WHAT IS REQUIRED ::
Turn every line of the rows below into a numbered list, dropping any blank lines.

DATA TO USE ::
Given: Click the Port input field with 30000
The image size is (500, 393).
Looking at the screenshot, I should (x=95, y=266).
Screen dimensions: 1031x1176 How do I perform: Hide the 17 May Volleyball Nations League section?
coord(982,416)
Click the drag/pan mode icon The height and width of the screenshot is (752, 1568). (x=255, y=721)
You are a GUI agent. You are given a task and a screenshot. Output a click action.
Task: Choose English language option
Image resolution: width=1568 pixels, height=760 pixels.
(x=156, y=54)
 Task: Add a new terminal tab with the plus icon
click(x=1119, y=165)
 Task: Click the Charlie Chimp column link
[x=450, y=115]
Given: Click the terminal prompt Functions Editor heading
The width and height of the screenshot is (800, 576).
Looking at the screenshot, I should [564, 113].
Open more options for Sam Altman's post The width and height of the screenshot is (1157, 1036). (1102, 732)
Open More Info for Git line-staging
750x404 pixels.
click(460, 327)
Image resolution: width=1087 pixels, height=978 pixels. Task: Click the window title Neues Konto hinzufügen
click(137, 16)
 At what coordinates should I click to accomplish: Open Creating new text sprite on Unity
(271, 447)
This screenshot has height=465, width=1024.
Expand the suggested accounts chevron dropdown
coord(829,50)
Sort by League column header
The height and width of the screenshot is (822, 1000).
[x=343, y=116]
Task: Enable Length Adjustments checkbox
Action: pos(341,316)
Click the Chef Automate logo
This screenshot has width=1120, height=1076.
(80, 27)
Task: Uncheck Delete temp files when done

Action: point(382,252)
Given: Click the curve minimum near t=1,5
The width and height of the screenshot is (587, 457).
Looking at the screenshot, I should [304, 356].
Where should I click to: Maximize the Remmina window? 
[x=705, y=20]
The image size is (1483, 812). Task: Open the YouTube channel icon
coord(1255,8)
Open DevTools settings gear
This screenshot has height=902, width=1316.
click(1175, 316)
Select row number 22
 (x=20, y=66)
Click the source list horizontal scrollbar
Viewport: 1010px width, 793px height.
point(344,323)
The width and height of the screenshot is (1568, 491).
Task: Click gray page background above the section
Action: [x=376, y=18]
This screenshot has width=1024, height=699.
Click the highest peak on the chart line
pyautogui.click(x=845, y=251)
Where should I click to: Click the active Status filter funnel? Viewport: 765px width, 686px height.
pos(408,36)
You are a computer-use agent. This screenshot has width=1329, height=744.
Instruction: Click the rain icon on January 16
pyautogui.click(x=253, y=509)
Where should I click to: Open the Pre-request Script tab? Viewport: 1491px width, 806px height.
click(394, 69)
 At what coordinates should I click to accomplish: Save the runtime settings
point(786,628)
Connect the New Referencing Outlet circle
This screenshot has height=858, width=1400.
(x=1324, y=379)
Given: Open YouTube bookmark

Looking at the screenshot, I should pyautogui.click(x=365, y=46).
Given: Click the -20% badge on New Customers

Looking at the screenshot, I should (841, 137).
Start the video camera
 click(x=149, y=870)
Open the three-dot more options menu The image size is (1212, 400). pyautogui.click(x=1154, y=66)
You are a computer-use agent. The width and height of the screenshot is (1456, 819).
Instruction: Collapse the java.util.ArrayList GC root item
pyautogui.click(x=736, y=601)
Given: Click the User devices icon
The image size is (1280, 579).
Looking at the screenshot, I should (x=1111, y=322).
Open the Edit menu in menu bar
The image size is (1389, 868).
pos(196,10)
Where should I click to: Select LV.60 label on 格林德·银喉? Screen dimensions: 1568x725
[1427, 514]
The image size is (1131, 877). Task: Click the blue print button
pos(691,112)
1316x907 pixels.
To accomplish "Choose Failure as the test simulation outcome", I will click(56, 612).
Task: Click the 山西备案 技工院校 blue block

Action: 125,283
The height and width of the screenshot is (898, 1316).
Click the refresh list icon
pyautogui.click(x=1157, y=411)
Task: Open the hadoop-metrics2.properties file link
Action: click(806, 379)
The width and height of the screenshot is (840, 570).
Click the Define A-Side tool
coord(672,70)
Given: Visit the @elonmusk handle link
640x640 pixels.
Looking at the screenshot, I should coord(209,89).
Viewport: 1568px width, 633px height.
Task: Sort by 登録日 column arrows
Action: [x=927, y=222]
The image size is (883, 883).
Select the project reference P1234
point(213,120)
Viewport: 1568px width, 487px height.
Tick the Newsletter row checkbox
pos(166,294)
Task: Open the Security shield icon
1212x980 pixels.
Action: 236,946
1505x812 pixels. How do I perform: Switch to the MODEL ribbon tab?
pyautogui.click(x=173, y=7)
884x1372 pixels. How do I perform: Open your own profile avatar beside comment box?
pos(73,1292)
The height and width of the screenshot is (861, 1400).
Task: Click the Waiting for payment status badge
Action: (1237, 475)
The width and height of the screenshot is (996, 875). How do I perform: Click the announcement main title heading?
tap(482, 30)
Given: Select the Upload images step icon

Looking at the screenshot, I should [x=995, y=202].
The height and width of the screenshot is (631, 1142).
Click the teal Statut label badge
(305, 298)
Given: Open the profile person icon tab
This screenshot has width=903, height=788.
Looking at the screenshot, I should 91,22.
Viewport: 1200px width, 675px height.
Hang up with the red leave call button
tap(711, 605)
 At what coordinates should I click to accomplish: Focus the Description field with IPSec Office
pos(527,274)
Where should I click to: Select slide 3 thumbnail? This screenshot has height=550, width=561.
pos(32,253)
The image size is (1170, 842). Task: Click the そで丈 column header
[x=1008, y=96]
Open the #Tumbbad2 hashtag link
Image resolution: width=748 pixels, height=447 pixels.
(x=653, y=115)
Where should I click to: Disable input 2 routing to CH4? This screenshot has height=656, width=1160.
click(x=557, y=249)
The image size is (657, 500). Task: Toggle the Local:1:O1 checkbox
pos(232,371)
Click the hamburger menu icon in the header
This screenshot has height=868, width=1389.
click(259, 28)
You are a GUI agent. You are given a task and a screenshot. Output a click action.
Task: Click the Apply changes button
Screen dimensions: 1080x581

RESPONSE ::
1. Given: Click the Port input field with 30000
2. The image size is (500, 393).
3. Looking at the screenshot, I should (x=95, y=266).
4. Screen dimensions: 1031x1176 How do I perform: Hide the 17 May Volleyball Nations League section?
5. coord(982,416)
6. Click the drag/pan mode icon The height and width of the screenshot is (752, 1568). (x=255, y=721)
7. You are a GUI agent. You are given a task and a screenshot. Output a click action.
8. Task: Choose English language option
9. Image resolution: width=1568 pixels, height=760 pixels.
10. (x=156, y=54)
11.  Task: Add a new terminal tab with the plus icon
12. click(x=1119, y=165)
13.  Task: Click the Charlie Chimp column link
14. [x=450, y=115]
15. Given: Click the terminal prompt Functions Editor heading
16. The width and height of the screenshot is (800, 576).
17. Looking at the screenshot, I should [564, 113].
18. Open more options for Sam Altman's post The width and height of the screenshot is (1157, 1036). (1102, 732)
19. Open More Info for Git line-staging
20. 750x404 pixels.
21. click(460, 327)
22. Image resolution: width=1087 pixels, height=978 pixels. Task: Click the window title Neues Konto hinzufügen
23. click(137, 16)
24.  At what coordinates should I click to accomplish: Open Creating new text sprite on Unity
25. (271, 447)
26. This screenshot has height=465, width=1024.
27. Expand the suggested accounts chevron dropdown
28. coord(829,50)
29. Sort by League column header
30. The height and width of the screenshot is (822, 1000).
31. [x=343, y=116]
32. Task: Enable Length Adjustments checkbox
33. Action: pos(341,316)
34. Click the Chef Automate logo
35. This screenshot has width=1120, height=1076.
36. (80, 27)
37. Task: Uncheck Delete temp files when done
38. Action: point(382,252)
39. Given: Click the curve minimum near t=1,5
40. The width and height of the screenshot is (587, 457).
41. Looking at the screenshot, I should [304, 356].
42. Where should I click to: Maximize the Remmina window? 
43. [x=705, y=20]
44. The image size is (1483, 812). Task: Open the YouTube channel icon
45. coord(1255,8)
46. Open DevTools settings gear
47. This screenshot has height=902, width=1316.
48. click(1175, 316)
49. Select row number 22
50.  (x=20, y=66)
51. Click the source list horizontal scrollbar
52. Viewport: 1010px width, 793px height.
53. point(344,323)
54. The width and height of the screenshot is (1568, 491).
55. Task: Click gray page background above the section
56. Action: [x=376, y=18]
57. This screenshot has width=1024, height=699.
58. Click the highest peak on the chart line
59. pyautogui.click(x=845, y=251)
60. Where should I click to: Click the active Status filter funnel? Viewport: 765px width, 686px height.
61. pos(408,36)
62. You are a computer-use agent. This screenshot has width=1329, height=744.
63. Instruction: Click the rain icon on January 16
64. pyautogui.click(x=253, y=509)
65. Where should I click to: Open the Pre-request Script tab? Viewport: 1491px width, 806px height.
66. click(394, 69)
67.  At what coordinates should I click to accomplish: Save the runtime settings
68. point(786,628)
69. Connect the New Referencing Outlet circle
70. This screenshot has height=858, width=1400.
71. (x=1324, y=379)
72. Given: Open YouTube bookmark
73. Looking at the screenshot, I should pyautogui.click(x=365, y=46).
74. Given: Click the -20% badge on New Customers
75. Looking at the screenshot, I should (841, 137).
76. Start the video camera
77.  click(x=149, y=870)
78. Open the three-dot more options menu The image size is (1212, 400). pyautogui.click(x=1154, y=66)
79. You are a computer-use agent. The width and height of the screenshot is (1456, 819).
80. Instruction: Collapse the java.util.ArrayList GC root item
81. pyautogui.click(x=736, y=601)
82. Given: Click the User devices icon
83. The image size is (1280, 579).
84. Looking at the screenshot, I should (x=1111, y=322).
85. Open the Edit menu in menu bar
86. The image size is (1389, 868).
87. pos(196,10)
88. Where should I click to: Select LV.60 label on 格林德·银喉? Screen dimensions: 1568x725
89. [1427, 514]
90. The image size is (1131, 877). Task: Click the blue print button
91. pos(691,112)
92. 1316x907 pixels.
93. To accomplish "Choose Failure as the test simulation outcome", I will click(56, 612).
94. Task: Click the 山西备案 技工院校 blue block
95. Action: 125,283
96. The height and width of the screenshot is (898, 1316).
97. Click the refresh list icon
98. pyautogui.click(x=1157, y=411)
99. Task: Open the hadoop-metrics2.properties file link
100. Action: click(806, 379)
101. The width and height of the screenshot is (840, 570).
102. Click the Define A-Side tool
103. coord(672,70)
104. Given: Visit the @elonmusk handle link
105. 640x640 pixels.
106. Looking at the screenshot, I should coord(209,89).
107. Viewport: 1568px width, 633px height.
108. Task: Sort by 登録日 column arrows
109. Action: [x=927, y=222]
110. The image size is (883, 883).
111. Select the project reference P1234
112. point(213,120)
113. Viewport: 1568px width, 487px height.
114. Tick the Newsletter row checkbox
115. pos(166,294)
116. Task: Open the Security shield icon
117. 1212x980 pixels.
118. Action: 236,946
119. 1505x812 pixels. How do I perform: Switch to the MODEL ribbon tab?
120. pyautogui.click(x=173, y=7)
121. 884x1372 pixels. How do I perform: Open your own profile avatar beside comment box?
122. pos(73,1292)
123. The height and width of the screenshot is (861, 1400).
124. Task: Click the Waiting for payment status badge
125. Action: (1237, 475)
126. The width and height of the screenshot is (996, 875). How do I perform: Click the announcement main title heading?
127. tap(482, 30)
128. Given: Select the Upload images step icon
129. Looking at the screenshot, I should [x=995, y=202].
130. The height and width of the screenshot is (631, 1142).
131. Click the teal Statut label badge
132. (305, 298)
133. Given: Open the profile person icon tab
134. This screenshot has width=903, height=788.
135. Looking at the screenshot, I should 91,22.
136. Viewport: 1200px width, 675px height.
137. Hang up with the red leave call button
138. tap(711, 605)
139.  At what coordinates should I click to accomplish: Focus the Description field with IPSec Office
140. pos(527,274)
141. Where should I click to: Select slide 3 thumbnail? This screenshot has height=550, width=561.
142. pos(32,253)
143. The image size is (1170, 842). Task: Click the そで丈 column header
144. [x=1008, y=96]
145. Open the #Tumbbad2 hashtag link
146. Image resolution: width=748 pixels, height=447 pixels.
147. (x=653, y=115)
148. Where should I click to: Disable input 2 routing to CH4? This screenshot has height=656, width=1160.
149. click(x=557, y=249)
150. The image size is (657, 500). Task: Toggle the Local:1:O1 checkbox
151. pos(232,371)
152. Click the hamburger menu icon in the header
153. This screenshot has height=868, width=1389.
154. click(259, 28)
155. You are a GUI agent. You are given a task and a screenshot. Output a click action.
156. Task: Click the Apply changes button
157. Screen dimensions: 1080x581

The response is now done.